Display comprehensive mode details including preset, voice model, LLM model, input/output languages, and feature settings.

Global Shortcut Access:

Open Command Palette from anywhere with ⌘ + ⇧ + K.

Fuzzy Search:

Intelligent search that matches partial keywords and related terms.

Real-time Filtering:

Instant results as you type with live mode filtering.

Visual Mode Status:

Clear indication of active vs inactive modes with status badges.

Keyboard Navigation:

Full keyboard support with arrow keys and Enter to activate.

Added support for customizable global keyboard shortcuts.

Toggle recording with customizable shortcut (default: ⌥ + N).

Cancel Recording:

Cancel ongoing recording with Esc key.

Change Mode:

Quick mode switching with global shortcut (default: ⌘ + ⇧ + K). Shortcuts work system-wide, even when the app is not in focus.
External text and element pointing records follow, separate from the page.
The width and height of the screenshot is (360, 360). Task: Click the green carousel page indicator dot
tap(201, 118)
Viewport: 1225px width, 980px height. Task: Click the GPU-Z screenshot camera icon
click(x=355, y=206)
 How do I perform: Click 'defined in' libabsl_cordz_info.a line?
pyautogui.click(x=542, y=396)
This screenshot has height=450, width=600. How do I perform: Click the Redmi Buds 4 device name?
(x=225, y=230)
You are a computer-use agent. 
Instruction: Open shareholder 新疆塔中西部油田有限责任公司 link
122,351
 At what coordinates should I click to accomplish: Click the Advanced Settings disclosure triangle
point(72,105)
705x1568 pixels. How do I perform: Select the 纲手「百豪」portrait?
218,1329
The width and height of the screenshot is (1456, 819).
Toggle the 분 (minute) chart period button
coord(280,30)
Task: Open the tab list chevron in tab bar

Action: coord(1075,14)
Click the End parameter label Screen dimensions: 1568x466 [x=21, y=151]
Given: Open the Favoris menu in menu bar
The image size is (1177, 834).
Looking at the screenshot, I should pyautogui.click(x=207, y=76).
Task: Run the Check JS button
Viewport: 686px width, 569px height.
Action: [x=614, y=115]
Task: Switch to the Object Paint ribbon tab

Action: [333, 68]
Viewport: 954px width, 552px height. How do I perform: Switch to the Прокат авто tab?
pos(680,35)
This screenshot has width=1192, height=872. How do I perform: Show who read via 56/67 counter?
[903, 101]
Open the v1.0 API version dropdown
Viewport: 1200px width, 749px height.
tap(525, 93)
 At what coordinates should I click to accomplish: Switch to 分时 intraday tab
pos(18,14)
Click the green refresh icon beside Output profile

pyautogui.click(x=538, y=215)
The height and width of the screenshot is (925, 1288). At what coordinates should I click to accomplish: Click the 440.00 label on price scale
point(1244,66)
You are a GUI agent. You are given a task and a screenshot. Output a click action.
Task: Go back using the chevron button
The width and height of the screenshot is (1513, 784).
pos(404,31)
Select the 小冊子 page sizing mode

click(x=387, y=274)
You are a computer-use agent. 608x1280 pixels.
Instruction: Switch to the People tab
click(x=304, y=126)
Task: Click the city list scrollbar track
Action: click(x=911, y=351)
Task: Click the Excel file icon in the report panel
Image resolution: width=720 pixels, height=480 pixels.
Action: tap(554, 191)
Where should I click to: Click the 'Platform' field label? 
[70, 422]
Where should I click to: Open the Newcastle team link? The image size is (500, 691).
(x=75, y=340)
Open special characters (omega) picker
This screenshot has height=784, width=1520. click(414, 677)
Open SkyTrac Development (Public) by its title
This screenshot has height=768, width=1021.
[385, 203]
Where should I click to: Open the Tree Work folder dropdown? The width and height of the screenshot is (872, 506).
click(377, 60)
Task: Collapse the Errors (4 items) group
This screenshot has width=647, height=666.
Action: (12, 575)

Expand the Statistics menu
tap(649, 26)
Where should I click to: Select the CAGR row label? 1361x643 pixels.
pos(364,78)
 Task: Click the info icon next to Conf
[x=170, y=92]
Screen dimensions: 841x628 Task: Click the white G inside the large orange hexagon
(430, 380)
Fallback shortcut registration for better compatibility across different systems.

Version 0.1.0

Download Base Speech Models, Modes & Presets, and History Viewer

Download Base Speech Models

Support for downloading and running basic on-device speech-to-text models. This feature enables offline transcription capabilities and improved privacy for users who prefer to keep their audio data local.

Modes & Presets

Introduced Presets for Voice to Text and Message workflows, making it easier to configure transcription and usage modes. Users can now quickly switch between different processing modes without manual configuration.

History Viewer

Access and review your past transcriptions and interactions directly within the app. The History Viewer provides a comprehensive timeline of all your speech-to-text activities, making it easy to find and reference previous work.